Wick, Marc (founder), and Christophe Boutreux (developer). GeoNames. Männedorf, Switzerland: Unxos GmbH. http://www.geonames.org.

GeoNames, the largest open gazetteer, is a downloadable database that contains more than 10 million geographical names in a set of different languages, as well as population and elevation information. It is equipped for dealing with ambiguities that arise when working with spatial data, such as allowing users to select from a list of possible options when a place name refers to more than one geographical entity and providing alternative spellings where appropriate. GeoNames is based on a user-friendly wiki platform that allows users to add and edit information. This database operates according to open access standards and exports its database daily to keep it updated.

Wrisley, David J., and the team at the American University of Beirut. 2016. Linguistic Landscapes of Beirut (formerly Mapping Language Contact  in  Beirut).  http://llb.djwrisley.com/.
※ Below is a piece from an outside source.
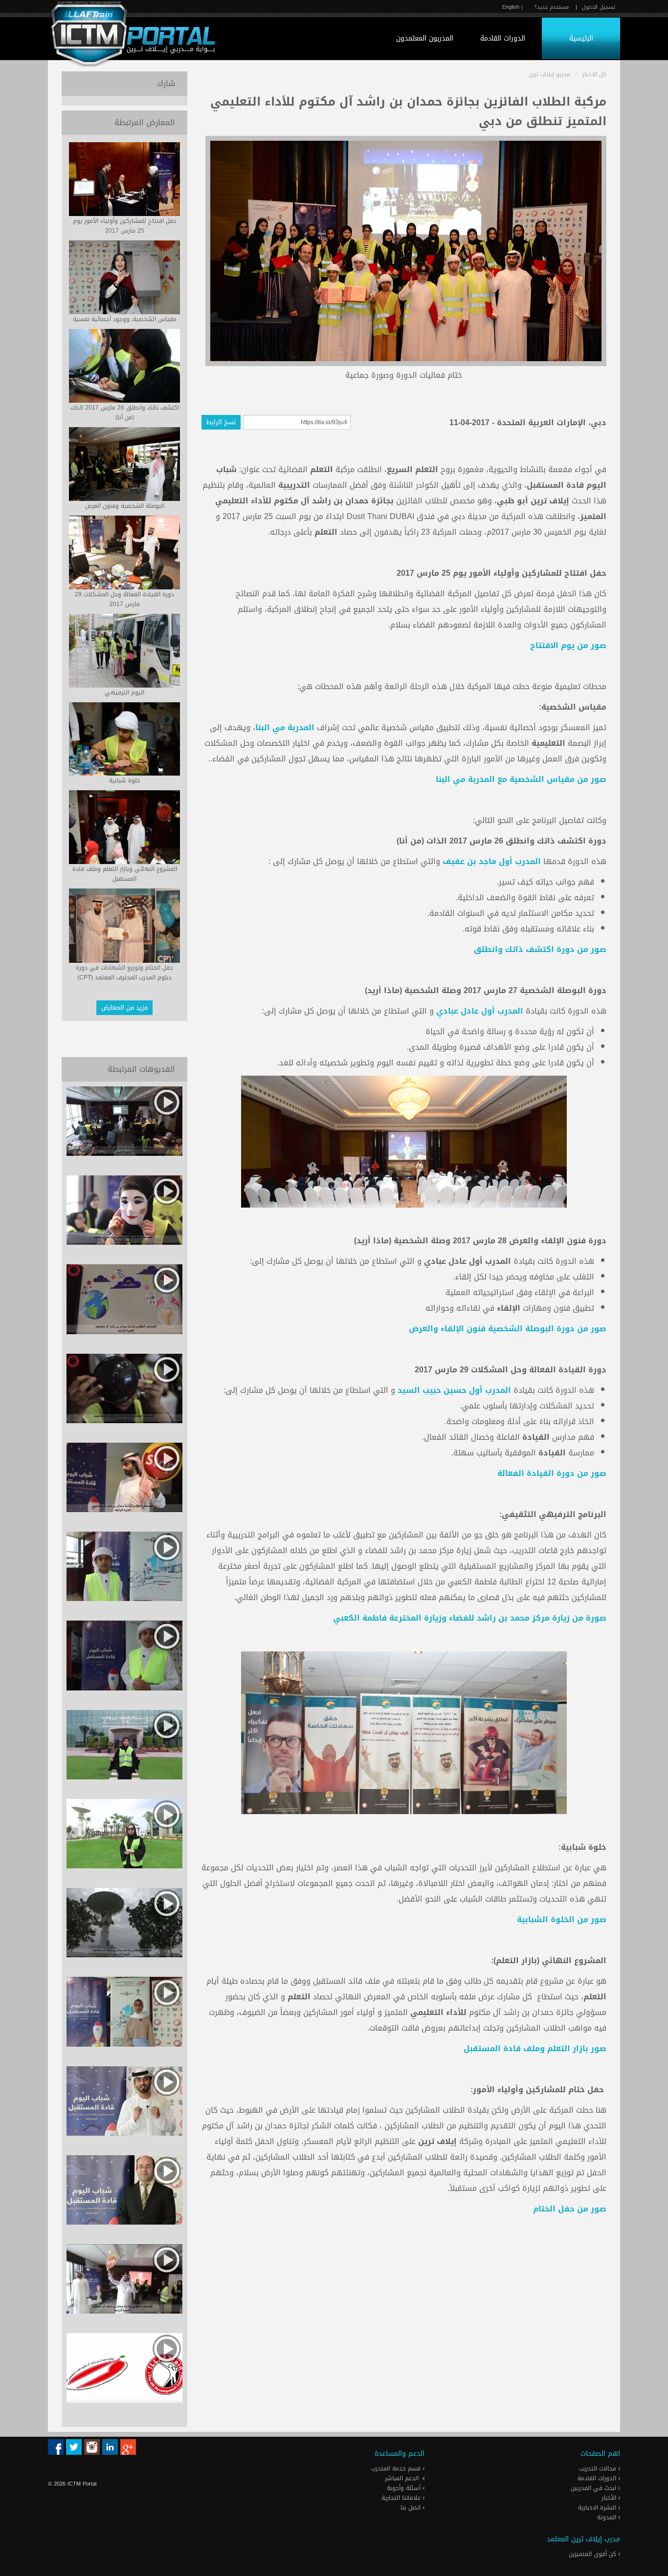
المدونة (607, 2517)
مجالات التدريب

Linguistic Landscapes of Beirut is an example of a pedagogical implementation of socially created maps into the classroom environment. The focus is on data that reveals local features of language use. The main objective of this project is to capture instances of multilingualism in Arabic, English, and French based on cross-lingual wordplay, vernacular or language-specifi use, and language mixing. The collected information and its metadata are stored on a map through mobile data collection using the Fulcrum application. Students update their data live, with an average of four additions per student per week over an entire semester. This project points to the abundance of local multilingual features expressed within the metropolitan area of Beirut.